3. Number of Experts Used to Establish Ground Truth for the Test Set and Qualifications of Those Experts

This 510(k) summary does not mention the use of experts to establish ground truth for a test set. The evaluation of the device performance described (e.g., flow rate accuracy, residual volume) would typically be verified through engineering and bench testing, not expert consensus on clinical data for a "test set" in the way one might see for an AI diagnostic device.

4. Adjudication Method for the Test Set

As there is no mention of a "test set" requiring human adjudication, this information is not applicable and not provided in the document.

5. Multi-Reader Multi-Case (MRMC) Comparative Effectiveness Study

A Multi-Reader Multi-Case (MRMC) comparative effectiveness study was NOT done. This type of study is usually conducted for diagnostic devices where human readers interpret medical images or data. The Beeline system is an infusion pump, and its performance evaluation focuses on engineering specifications rather than human interpretation.

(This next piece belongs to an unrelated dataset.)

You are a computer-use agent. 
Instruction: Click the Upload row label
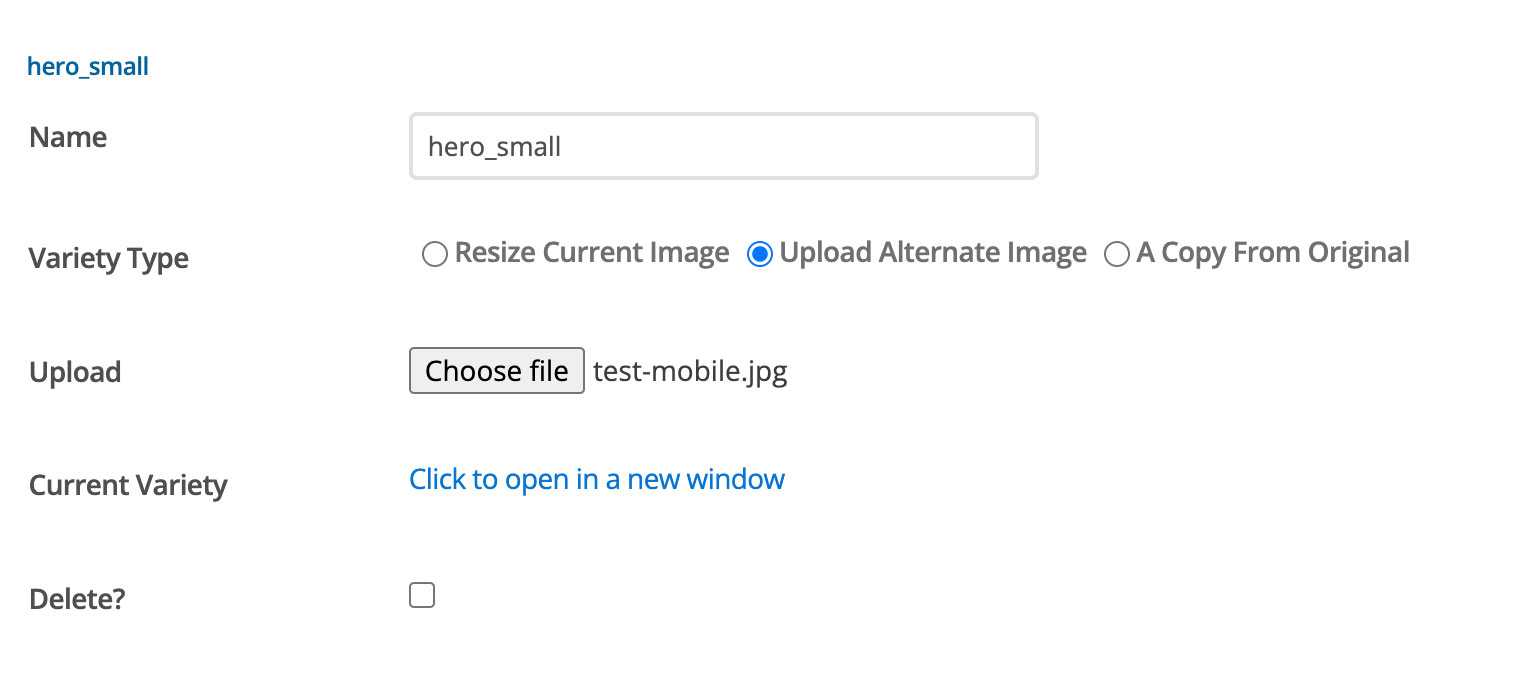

6. Standalone Performance Study

The document describes the standalone performance of the algorithm (device in this case) in terms of its physical specifications and functionality. For example, "Flow rate accuracy is ±15% of nominal flow rate" and "Residual volume is 5 mL or less" are statements of the device's standalone performance. However, there isn't a separate, named "standalone study" document within this submission. The entire "Device Specifications" section (5.5.5) and "Device Safety Functions" section (5.5.6) discuss the algorithm/device's standalone performance characteristics.

7. Type of Ground Truth Used

The "ground truth" for the performance claims (e.g., flow rate, residual volume) is based on direct measurement and engineering specifications. For example, flow rate accuracy would be determined by precisely measuring the actual volume infused over time under controlled conditions and comparing it to the nominal flow rate. Similarly, residual volume would be measured directly. The ground truth for biocompatibility and sterilization is based on conformance to established international standards (ISO 10993-1, ISO 11135, ISO 11137) through testing and validation.

8. Sample Size for the Training Set

This information is not applicable and not provided. The Beeline system is a mechanical infusion pump, not an AI or machine learning algorithm that requires a "training set" in the conventional sense. Its design and performance are based on engineering principles and physical properties, not learned patterns from data.

9. How the Ground Truth for the Training Set Was Established

As there is no "training set" for this device, this question is not applicable.